------ Excerpt to read ------

Star Wars Technology in Daily Life

OK, you’ll notice that each installment in the series contains at least one scene where an image is projected more or less into space, as opposed to on a screen. For example: the “Help me Obi-Wan Kenobi, you’re my only hope” sequence in Episode IV; the projection of the Death Star and the Forest Moon of Endor in Episode VI; and the projection of Senator Palpatine in the Queen’s chambers in Episode I.

Is this technology even remotely feasible in the forseeable future? Can light conceivably be manipulated in such a way that a 3-D image can be projected into empty space?

What about the light that comes out of their light sabors. How does light just come out three feet and STOP. What kind of focusing crystals do they have in those things???

True 3d virtual images are technically impossible. Remember, this is a FANTASY movie.
Even holograms and advanced autostereo systems require you to view the image from the front. If you are at a 90-degree angle to the screen, you will see nothing. 3D images can be made to appear in front of the screen, but the images are limited to appearing within the visual boundary of the screen.

The Unofficial (but decently logical) Star Wars Technical Commentaries can be found here:

http://www.theforce.net/swtc/

I don’t remember holograms being addressed, but Bear Nenno’s question has a whole site of it’s own, run by a different guy:

http://www.synicon.com.au/sw/ls/sabres.htm

The guy is smart but bitchy, and thoroughly discredits the sabers actually being light for sound physics reasons.

------ Given information ------

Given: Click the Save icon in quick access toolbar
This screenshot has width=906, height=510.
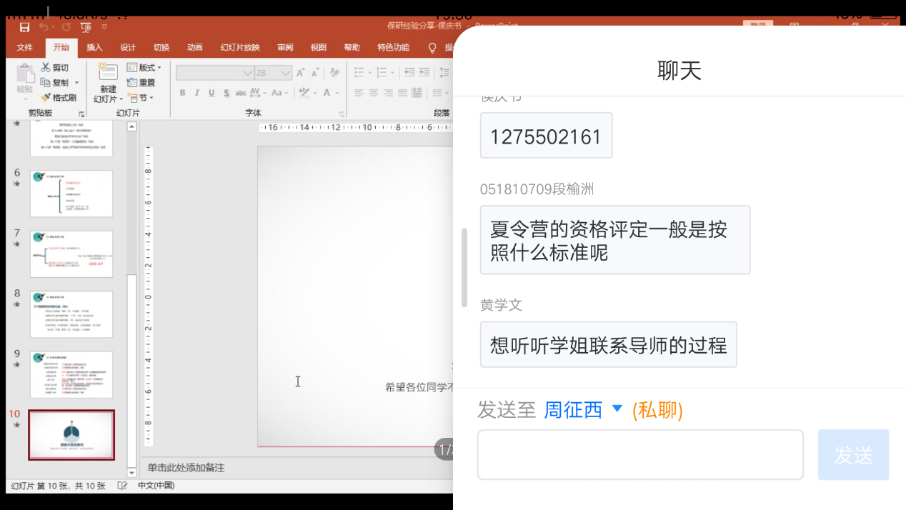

------

Copy out the full Star Wars technology discussion word for word. This data was taken from a separate source.

Star Wars Technology in Daily Life

OK, you’ll notice that each installment in the series contains at least one scene where an image is projected more or less into space, as opposed to on a screen. For example: the “Help me Obi-Wan Kenobi, you’re my only hope” sequence in Episode IV; the projection of the Death Star and the Forest Moon of Endor in Episode VI; and the projection of Senator Palpatine in the Queen’s chambers in Episode I.

Is this technology even remotely feasible in the forseeable future? Can light conceivably be manipulated in such a way that a 3-D image can be projected into empty space?

What about the light that comes out of their light sabors. How does light just come out three feet and STOP. What kind of focusing crystals do they have in those things???

True 3d virtual images are technically impossible. Remember, this is a FANTASY movie.
Even holograms and advanced autostereo systems require you to view the image from the front. If you are at a 90-degree angle to the screen, you will see nothing. 3D images can be made to appear in front of the screen, but the images are limited to appearing within the visual boundary of the screen.

The Unofficial (but decently logical) Star Wars Technical Commentaries can be found here:

http://www.theforce.net/swtc/

I don’t remember holograms being addressed, but Bear Nenno’s question has a whole site of it’s own, run by a different guy:

http://www.synicon.com.au/sw/ls/sabres.htm

The guy is smart but bitchy, and thoroughly discredits the sabers actually being light for sound physics reasons.